━━ RECORDS FOR THE EXERCISE ━━
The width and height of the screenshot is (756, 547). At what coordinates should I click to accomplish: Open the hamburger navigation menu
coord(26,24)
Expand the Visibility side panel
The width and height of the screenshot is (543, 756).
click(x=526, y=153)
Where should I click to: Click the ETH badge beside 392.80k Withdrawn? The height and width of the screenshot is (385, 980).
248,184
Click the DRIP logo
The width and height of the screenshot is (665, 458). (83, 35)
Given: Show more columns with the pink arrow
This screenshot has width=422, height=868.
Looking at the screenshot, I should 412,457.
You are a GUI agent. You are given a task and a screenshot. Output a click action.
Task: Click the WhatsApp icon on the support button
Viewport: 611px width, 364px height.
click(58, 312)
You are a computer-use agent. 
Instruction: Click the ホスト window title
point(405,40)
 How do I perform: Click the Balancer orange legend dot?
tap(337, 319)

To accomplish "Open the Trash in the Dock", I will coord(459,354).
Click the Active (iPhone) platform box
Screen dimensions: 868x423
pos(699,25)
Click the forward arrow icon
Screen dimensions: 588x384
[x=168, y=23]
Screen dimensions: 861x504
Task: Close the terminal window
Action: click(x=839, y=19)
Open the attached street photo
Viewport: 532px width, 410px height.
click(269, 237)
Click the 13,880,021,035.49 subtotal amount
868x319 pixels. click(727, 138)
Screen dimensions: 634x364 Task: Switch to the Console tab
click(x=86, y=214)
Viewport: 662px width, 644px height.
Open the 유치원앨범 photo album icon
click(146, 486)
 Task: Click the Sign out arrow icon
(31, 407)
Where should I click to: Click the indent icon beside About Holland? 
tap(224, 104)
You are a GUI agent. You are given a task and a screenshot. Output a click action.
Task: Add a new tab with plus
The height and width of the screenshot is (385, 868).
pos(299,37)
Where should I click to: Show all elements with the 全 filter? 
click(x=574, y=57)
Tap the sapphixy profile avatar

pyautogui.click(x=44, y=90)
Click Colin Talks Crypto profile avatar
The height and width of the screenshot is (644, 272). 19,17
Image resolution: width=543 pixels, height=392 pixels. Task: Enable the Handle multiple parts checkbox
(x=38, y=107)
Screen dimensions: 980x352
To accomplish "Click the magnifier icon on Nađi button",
━━━
**WHAT YOU HAVE TO DO**
Set down all the entries again, word for word.

**SOLUTION TO THE PROBLEM**
The width and height of the screenshot is (756, 547). At what coordinates should I click to accomplish: Open the hamburger navigation menu
coord(26,24)
Expand the Visibility side panel
The width and height of the screenshot is (543, 756).
click(x=526, y=153)
Where should I click to: Click the ETH badge beside 392.80k Withdrawn? The height and width of the screenshot is (385, 980).
248,184
Click the DRIP logo
The width and height of the screenshot is (665, 458). (83, 35)
Given: Show more columns with the pink arrow
This screenshot has width=422, height=868.
Looking at the screenshot, I should 412,457.
You are a GUI agent. You are given a task and a screenshot. Output a click action.
Task: Click the WhatsApp icon on the support button
Viewport: 611px width, 364px height.
click(58, 312)
You are a computer-use agent. 
Instruction: Click the ホスト window title
point(405,40)
 How do I perform: Click the Balancer orange legend dot?
tap(337, 319)

To accomplish "Open the Trash in the Dock", I will coord(459,354).
Click the Active (iPhone) platform box
Screen dimensions: 868x423
pos(699,25)
Click the forward arrow icon
Screen dimensions: 588x384
[x=168, y=23]
Screen dimensions: 861x504
Task: Close the terminal window
Action: click(x=839, y=19)
Open the attached street photo
Viewport: 532px width, 410px height.
click(269, 237)
Click the 13,880,021,035.49 subtotal amount
868x319 pixels. click(727, 138)
Screen dimensions: 634x364 Task: Switch to the Console tab
click(x=86, y=214)
Viewport: 662px width, 644px height.
Open the 유치원앨범 photo album icon
click(146, 486)
 Task: Click the Sign out arrow icon
(31, 407)
Where should I click to: Click the indent icon beside About Holland? 
tap(224, 104)
You are a GUI agent. You are given a task and a screenshot. Output a click action.
Task: Add a new tab with plus
The height and width of the screenshot is (385, 868).
pos(299,37)
Where should I click to: Show all elements with the 全 filter? 
click(x=574, y=57)
Tap the sapphixy profile avatar

pyautogui.click(x=44, y=90)
Click Colin Talks Crypto profile avatar
The height and width of the screenshot is (644, 272). 19,17
Image resolution: width=543 pixels, height=392 pixels. Task: Enable the Handle multiple parts checkbox
(x=38, y=107)
Screen dimensions: 980x352
To accomplish "Click the magnifier icon on Nađi button",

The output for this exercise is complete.